Exercise brief -> Rewrite all of the data below with "summary card" swapped for "overview tile" and nothing else changed, and leave out the pictures.

Records supplied ->
☆ ☆ ☆

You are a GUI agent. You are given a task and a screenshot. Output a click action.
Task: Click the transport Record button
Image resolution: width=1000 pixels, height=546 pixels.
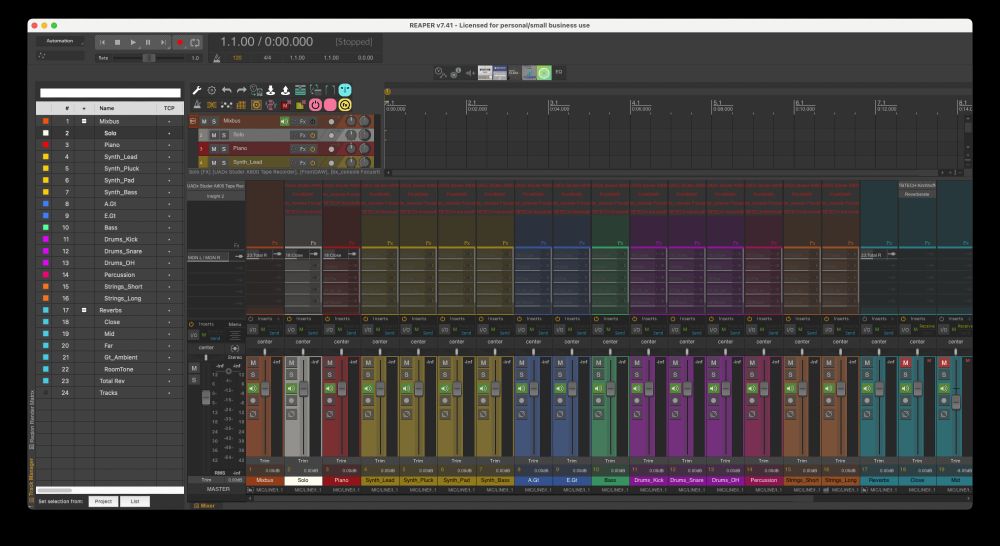(180, 42)
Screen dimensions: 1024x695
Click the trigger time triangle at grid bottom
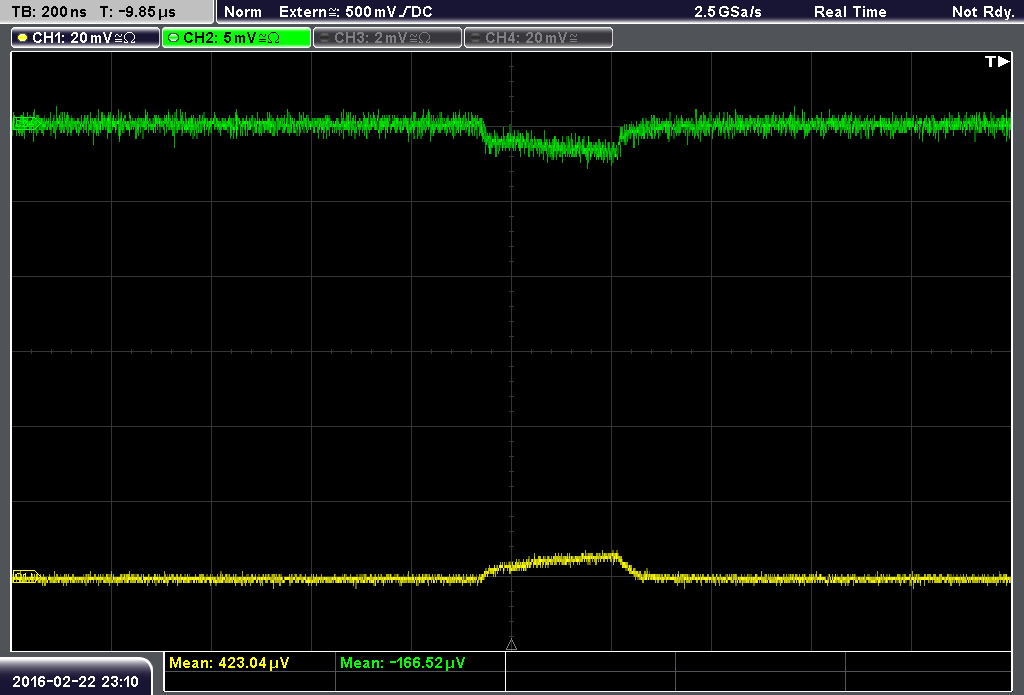click(511, 645)
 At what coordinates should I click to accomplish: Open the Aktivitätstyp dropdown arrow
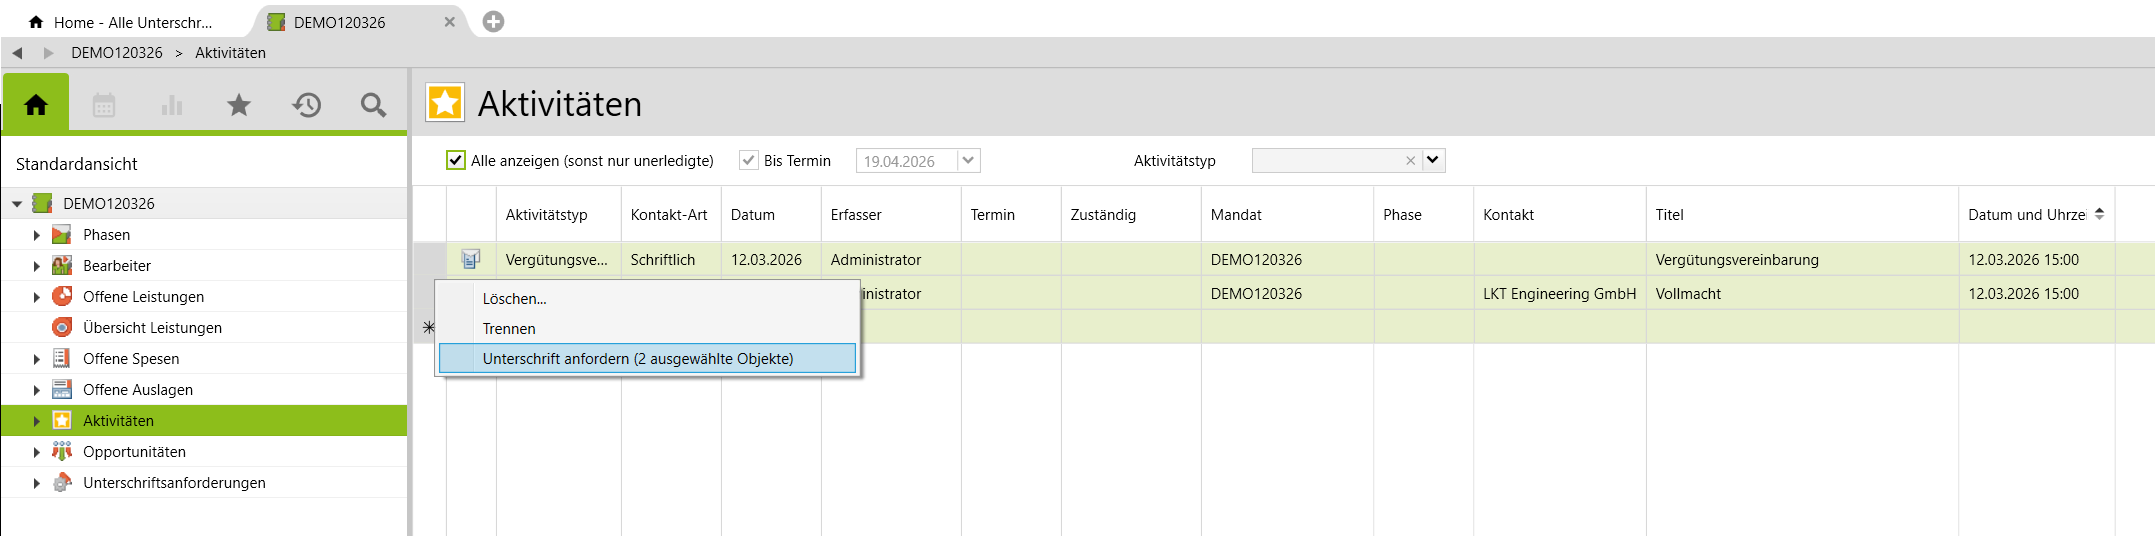click(1433, 160)
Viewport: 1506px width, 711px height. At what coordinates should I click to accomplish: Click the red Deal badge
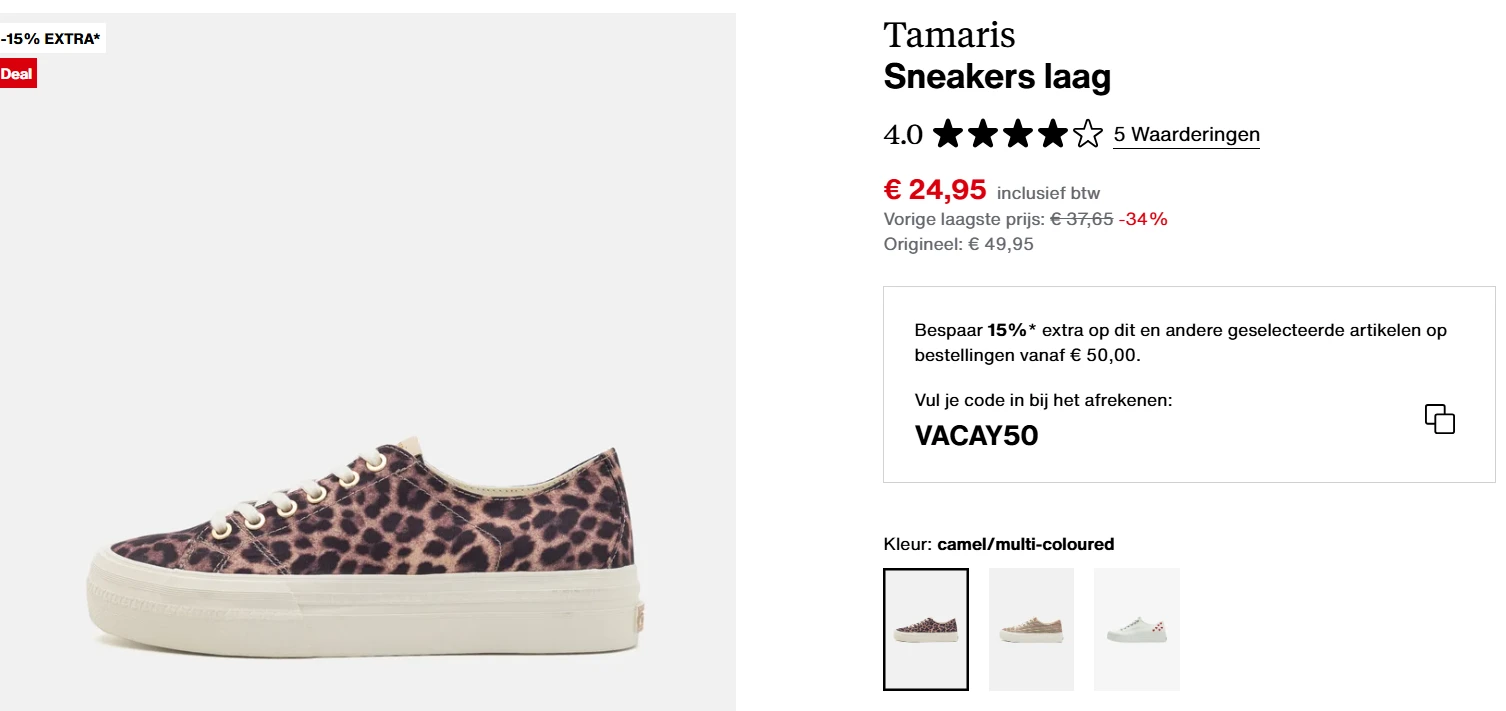(x=18, y=73)
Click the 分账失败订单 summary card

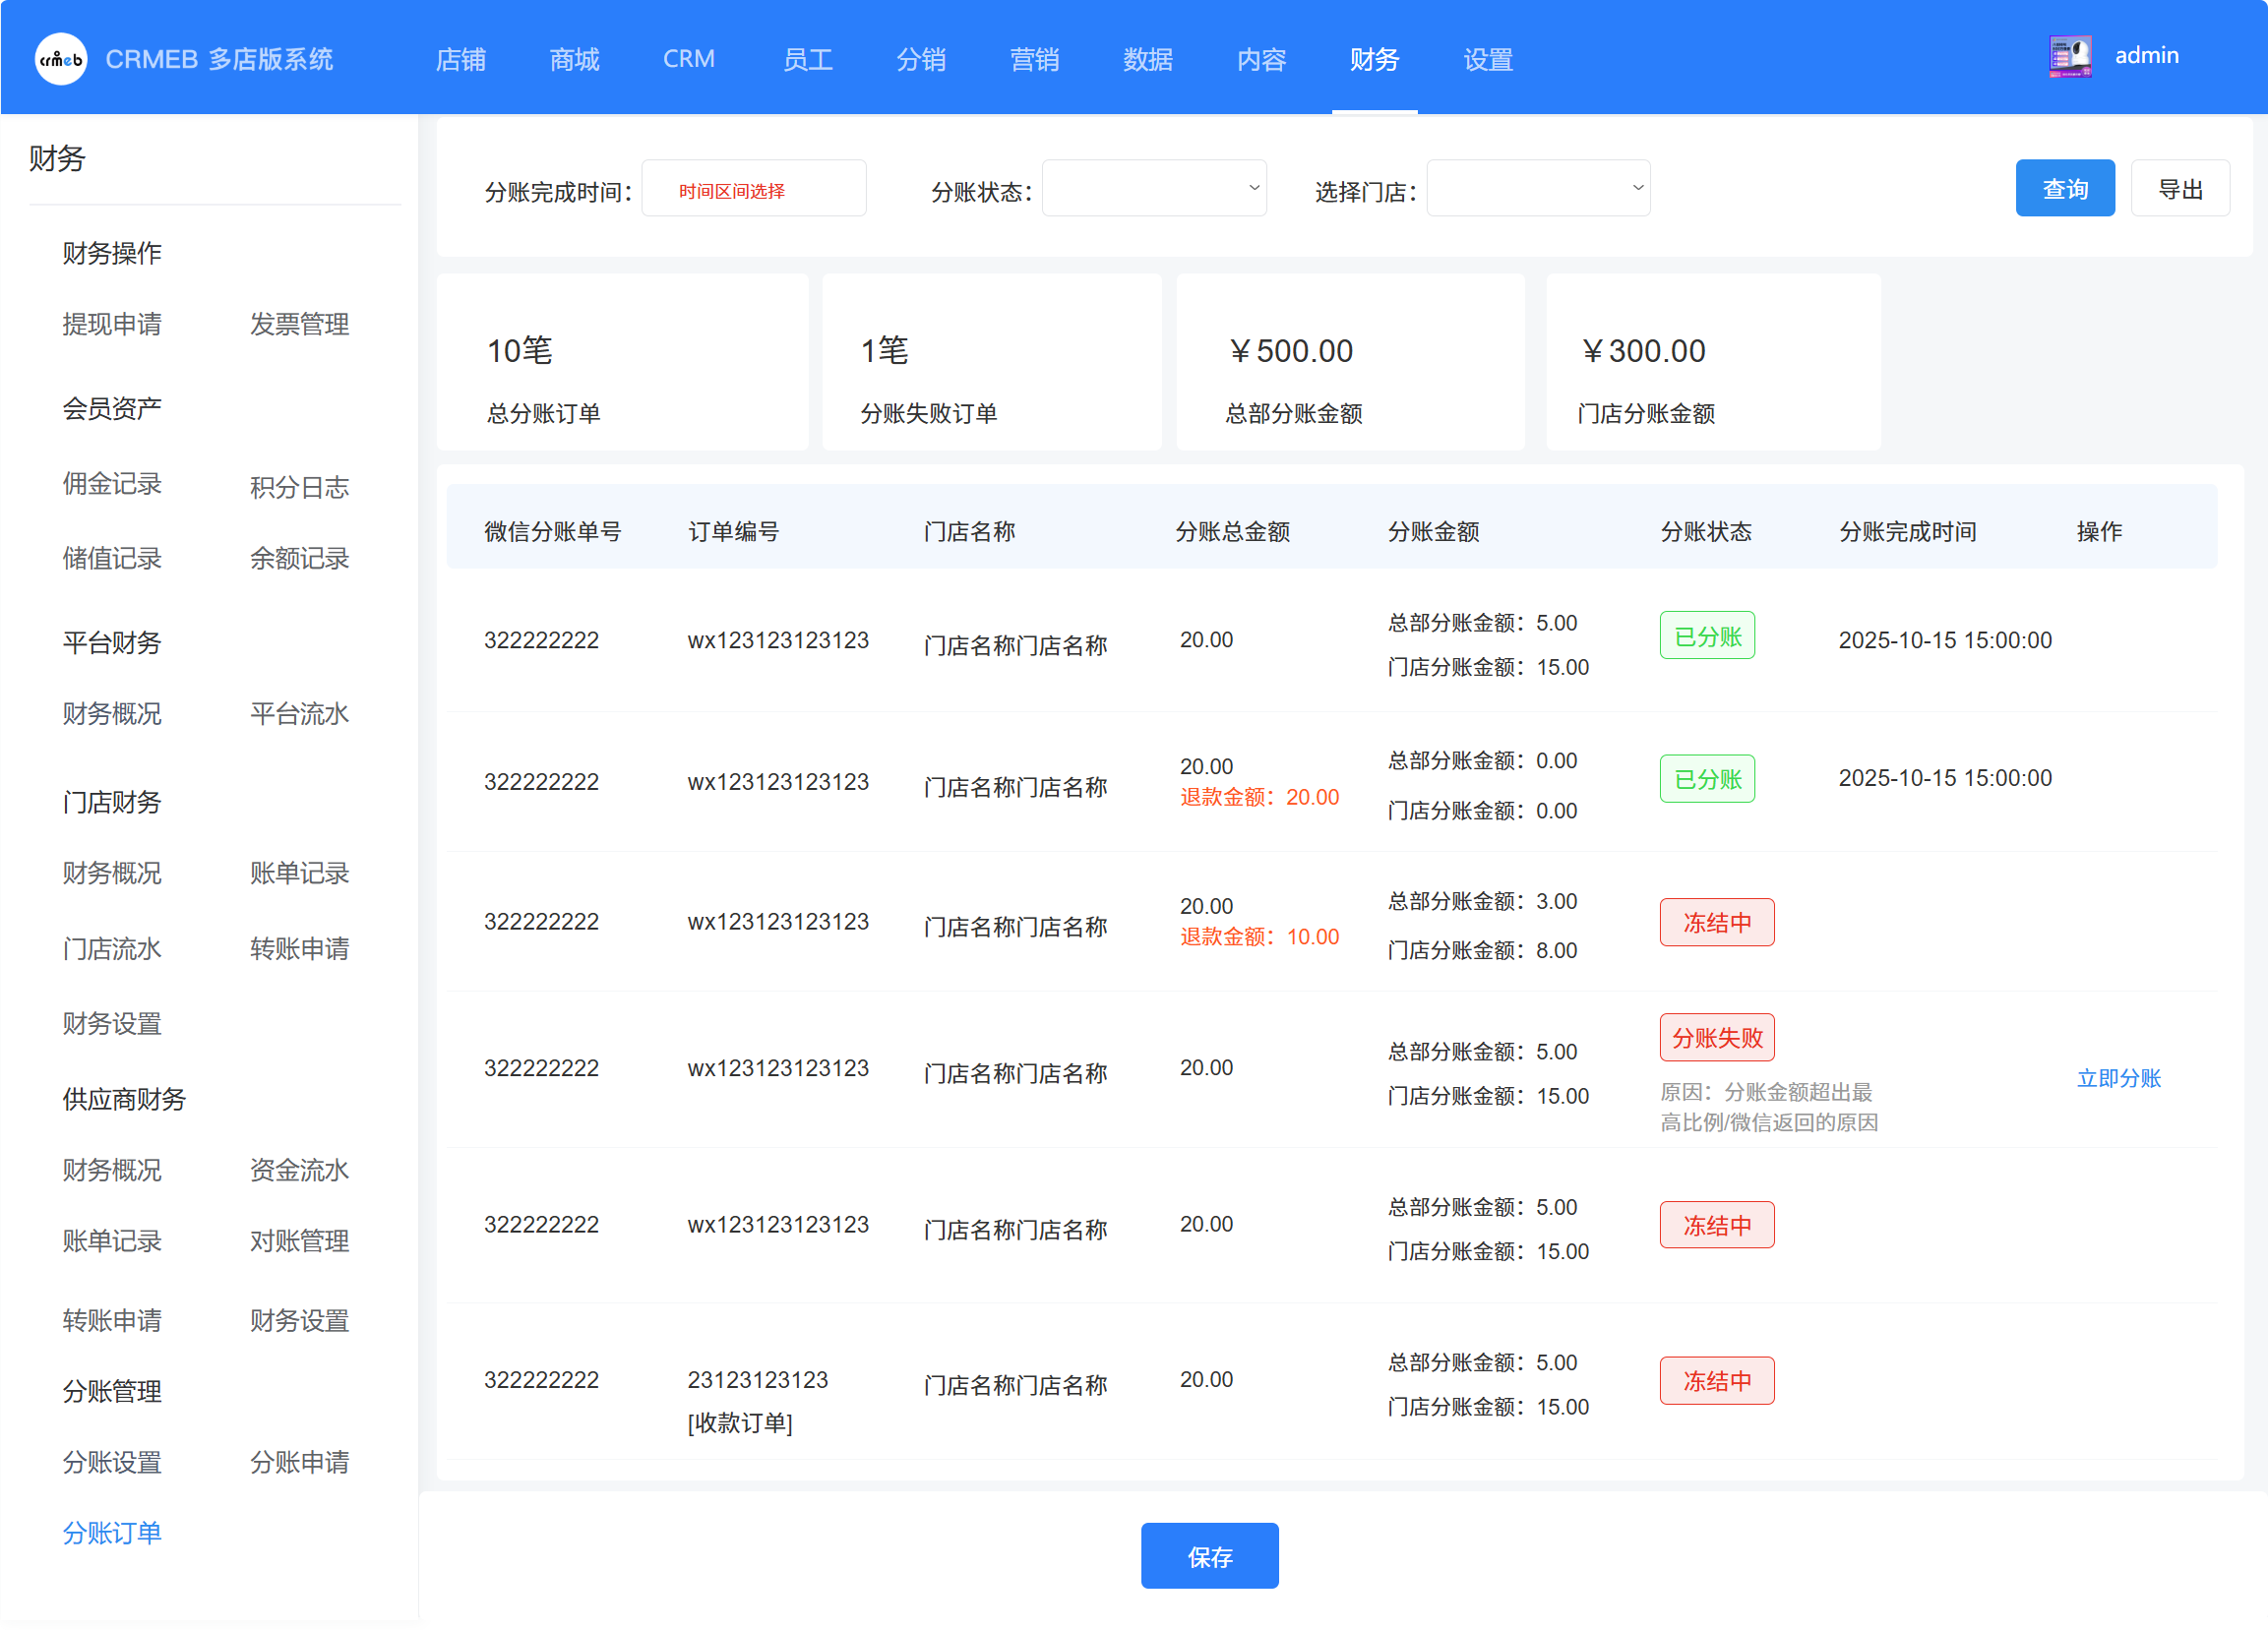[x=991, y=362]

☆ ☆ ☆

Result of the exercise ->
You are a GUI agent. You are given a task and a screenshot. Output a click action.
Task: Click the transport Record button
Image resolution: width=1000 pixels, height=546 pixels.
(180, 42)
Screen dimensions: 1024x695
Click the trigger time triangle at grid bottom
click(511, 645)
 At what coordinates should I click to accomplish: Open the Aktivitätstyp dropdown arrow
click(1433, 160)
Viewport: 1506px width, 711px height. At what coordinates should I click to accomplish: Click the red Deal badge
(x=18, y=73)
Click the 分账失败订单 overview tile

[x=991, y=362]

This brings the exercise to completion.